◆ Input records ◆
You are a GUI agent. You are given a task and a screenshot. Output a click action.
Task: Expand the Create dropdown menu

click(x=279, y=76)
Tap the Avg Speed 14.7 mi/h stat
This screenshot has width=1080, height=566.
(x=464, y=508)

◆ Directions ◆
Retype all of the records above without a single alteration.

◆ Solution to this problem ◆
You are a GUI agent. You are given a task and a screenshot. Output a click action.
Task: Expand the Create dropdown menu

click(x=279, y=76)
Tap the Avg Speed 14.7 mi/h stat
This screenshot has width=1080, height=566.
(x=464, y=508)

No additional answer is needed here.